● Requests
1 > Rewrite the boost tokenizer question, starting with "1. Is there" and going on through "should be empty.", swapping "separator" for "delimiter".
2 > In the boost tokenizer question, what string does the code assign to the variable data?

● Excerpt to read
2

I am using boost::tokenizer to get ';' separated fields from a string. I am able to retrieve the fields as shown in the code below but i have 2 questions:

  1. Is there any function which tokenizer provides to know the count of tokens in a string based on the separator provided?
  2. Supposing the test string has 3 fields a;b;c . The following piece of code will print all of them. But i need to print empty fields too. E.g. incase of a string a;;;b;c the token should also contain nothing as 2nd and 3rd element. Or in other words the 2nd and 3rd token should be empty.
#include <boost/tokenizer.hpp>
namespace std;
namespace boost;
int main()
{
    string data="a;;;;b;c";
    boost::char_separator<char> obj(";");
    boost::tokenizer<boost::char_separator<char> > tokens(data,obj);
    cout<<endl<<tokens.countTokens();
    for(boost::tokenizer<boost::char_separator<char> >::iterator it=tokens.begin();
    it!=tokens.end();
    ++it)

● Data extract
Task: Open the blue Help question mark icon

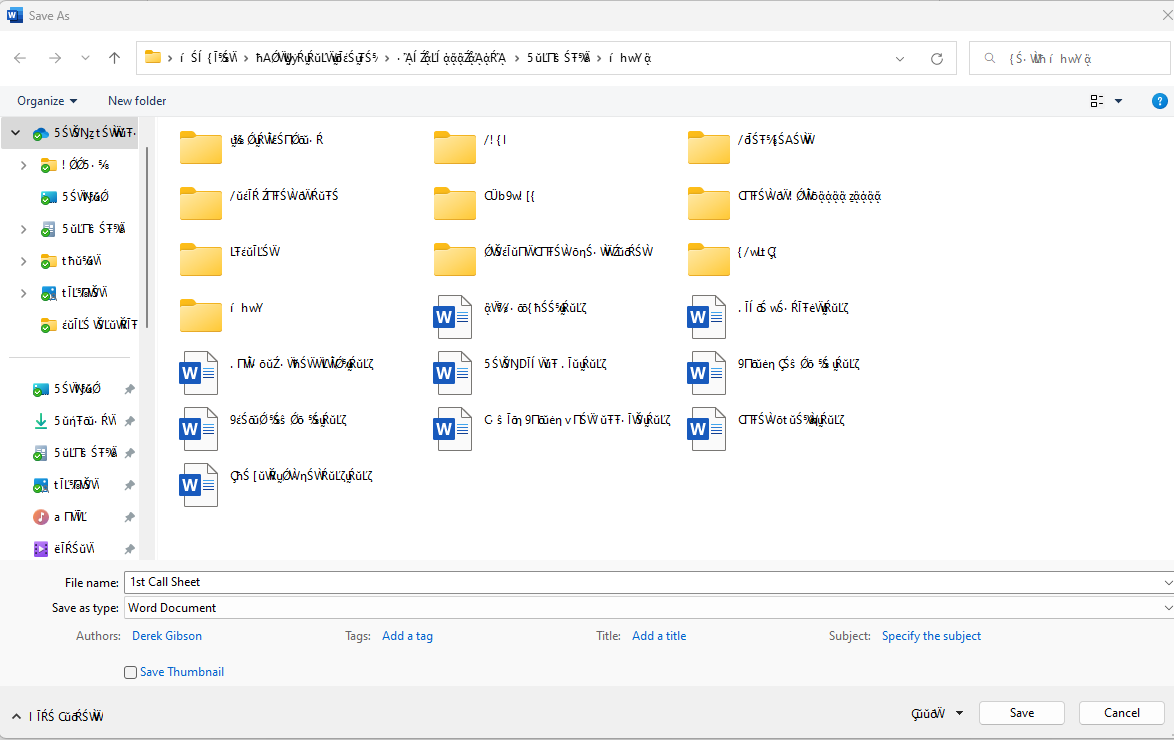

● Results in order
1 >
1. Is there any function which tokenizer provides to know the count of tokens in a string based on the delimiter provided?
  2. Supposing the test string has 3 fields a;b;c . The following piece of code will print all of them. But i need to print empty fields too. E.g. incase of a string a;;;b;c the token should also contain nothing as 2nd and 3rd element. Or in other words the 2nd and 3rd token should be empty.

2 > "a;;;;b;c"